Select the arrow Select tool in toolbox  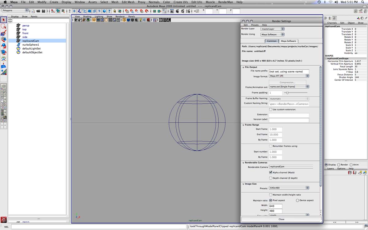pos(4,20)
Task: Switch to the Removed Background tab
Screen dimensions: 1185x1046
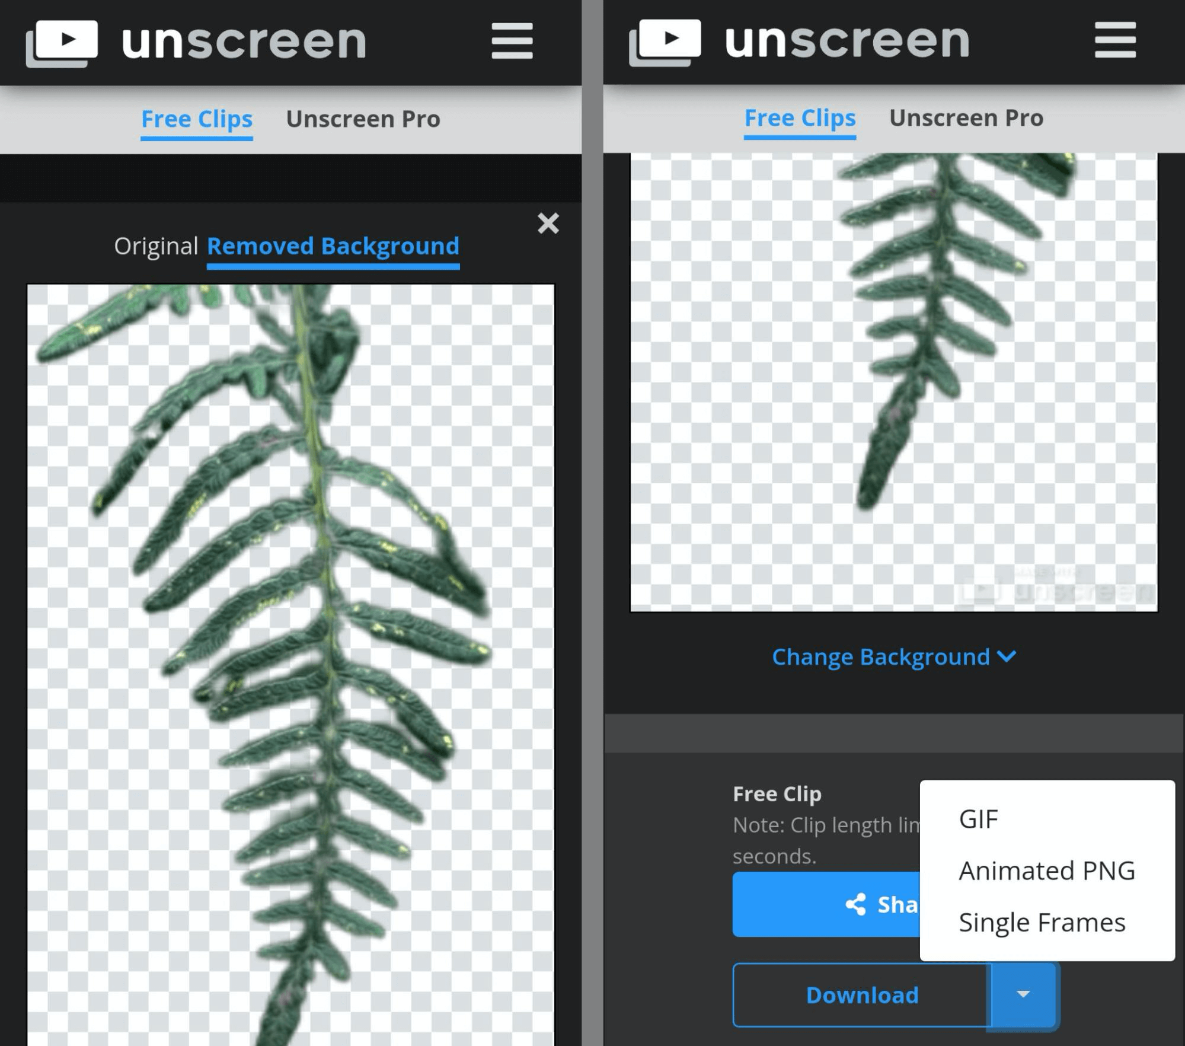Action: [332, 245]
^^^^
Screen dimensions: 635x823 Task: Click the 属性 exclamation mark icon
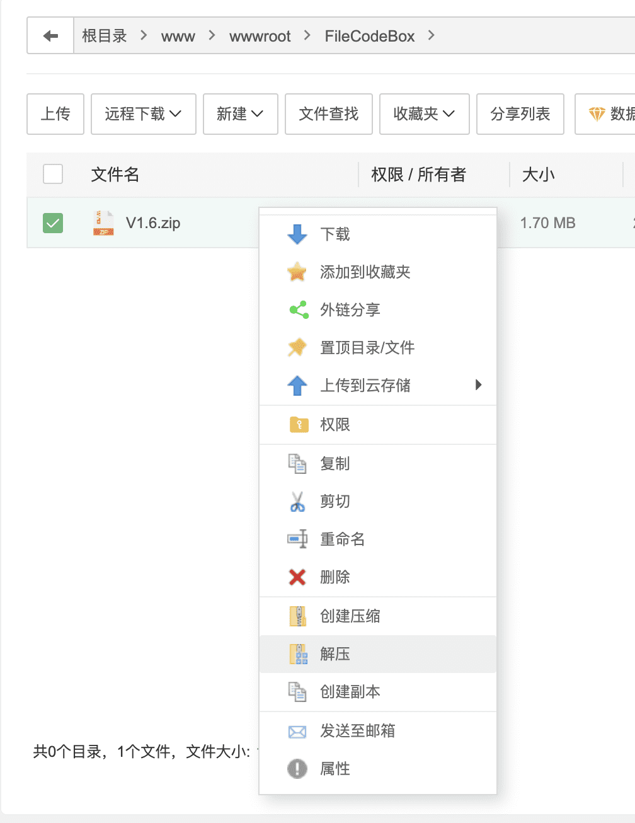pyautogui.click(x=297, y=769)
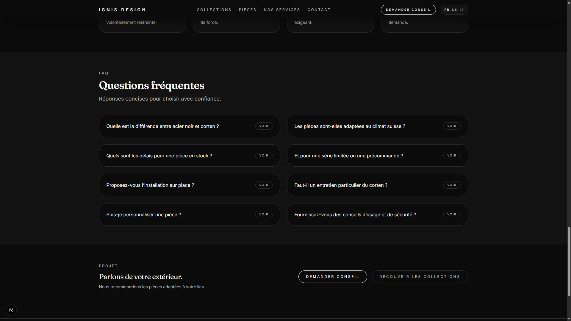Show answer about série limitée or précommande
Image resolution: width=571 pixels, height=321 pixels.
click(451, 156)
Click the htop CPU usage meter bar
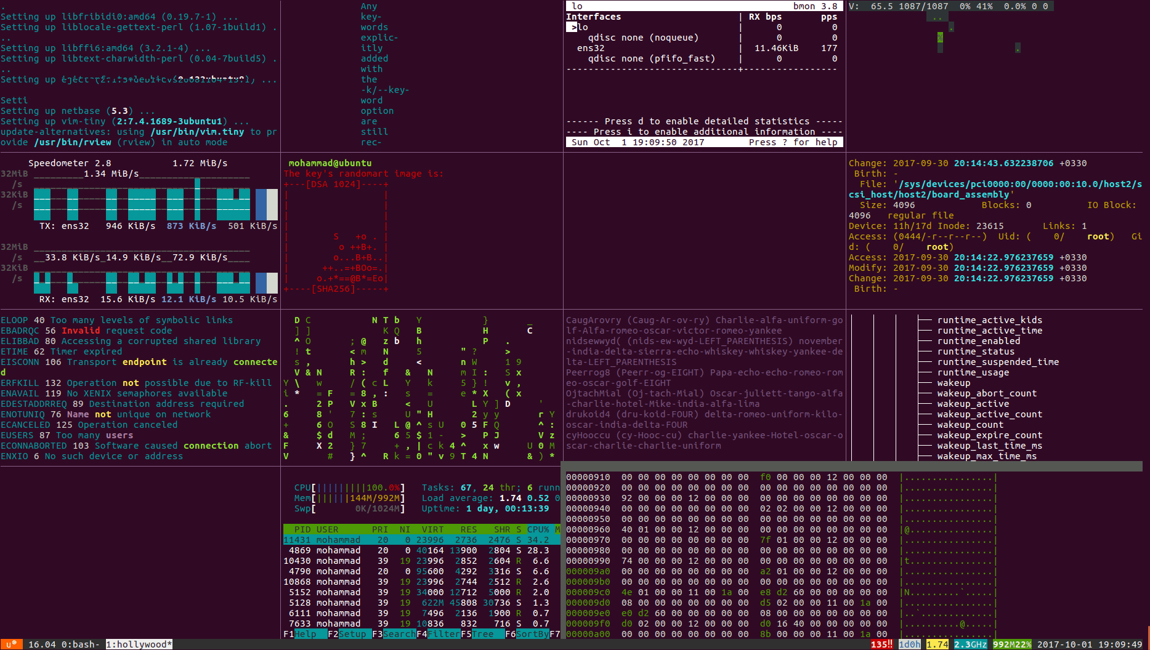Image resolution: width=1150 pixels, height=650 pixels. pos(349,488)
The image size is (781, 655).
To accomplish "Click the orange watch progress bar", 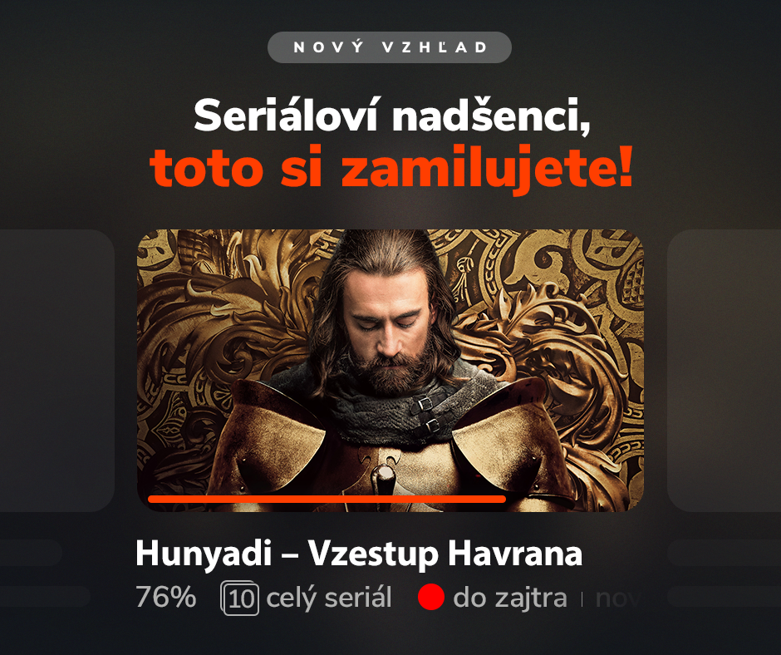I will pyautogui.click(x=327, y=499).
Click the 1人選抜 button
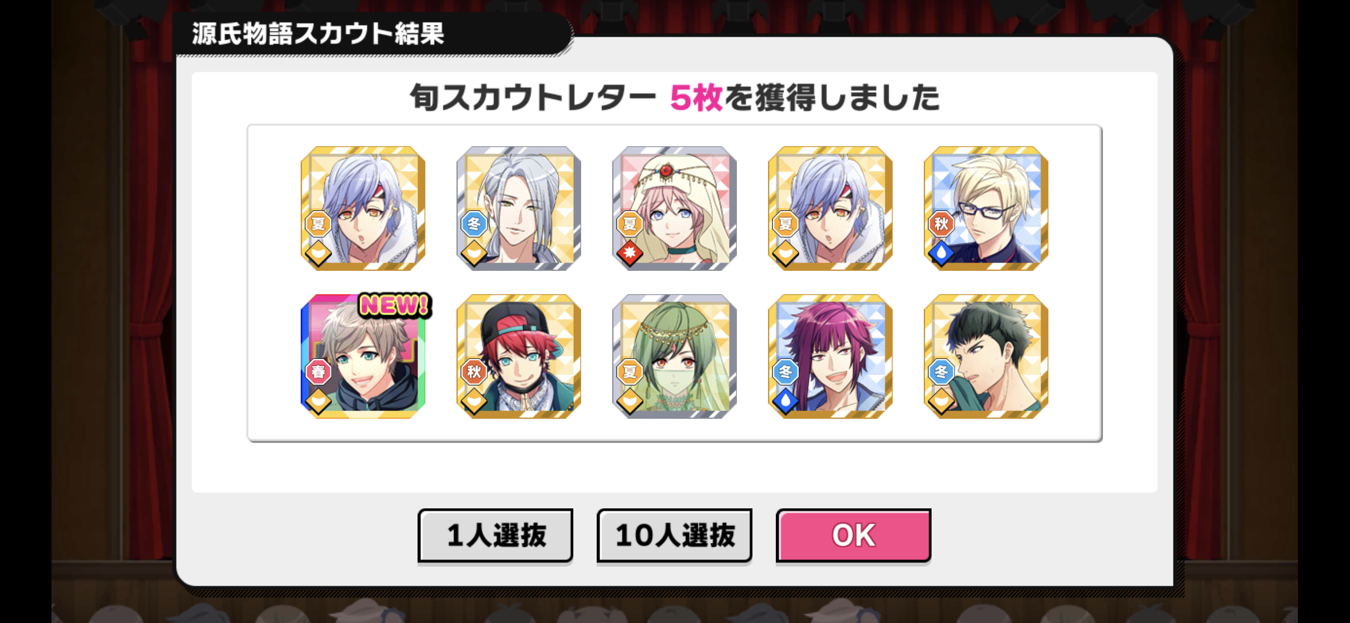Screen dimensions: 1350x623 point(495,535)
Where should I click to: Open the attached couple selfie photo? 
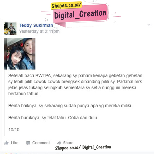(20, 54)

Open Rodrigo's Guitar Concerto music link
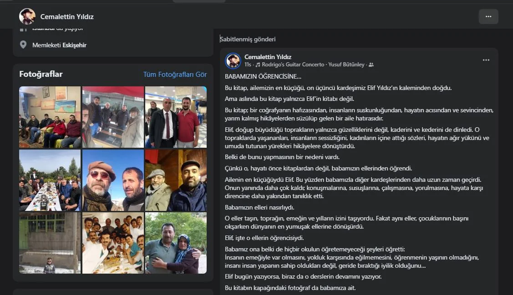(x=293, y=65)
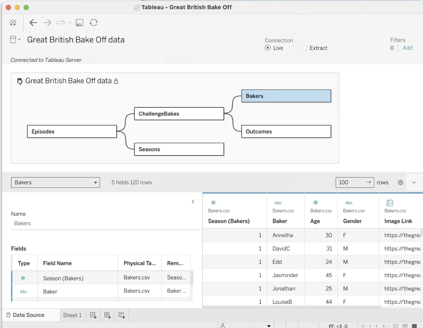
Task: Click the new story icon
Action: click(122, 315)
^^^^
#### Work item
In the listing above, find the line with "Screen dimensions: 635x823" and output it and every line after it up to and including the line with "The image size is (781, 655).", exactly, minus the pictures.

#### Result below
Screen dimensions: 635x823 Task: Click the 属性 exclamation mark icon
pyautogui.click(x=297, y=769)
Show answer about série limitée or précommande
Image resolution: width=571 pixels, height=321 pixels.
click(451, 156)
Click the htop CPU usage meter bar
Image resolution: width=1150 pixels, height=650 pixels. pos(349,488)
The image size is (781, 655).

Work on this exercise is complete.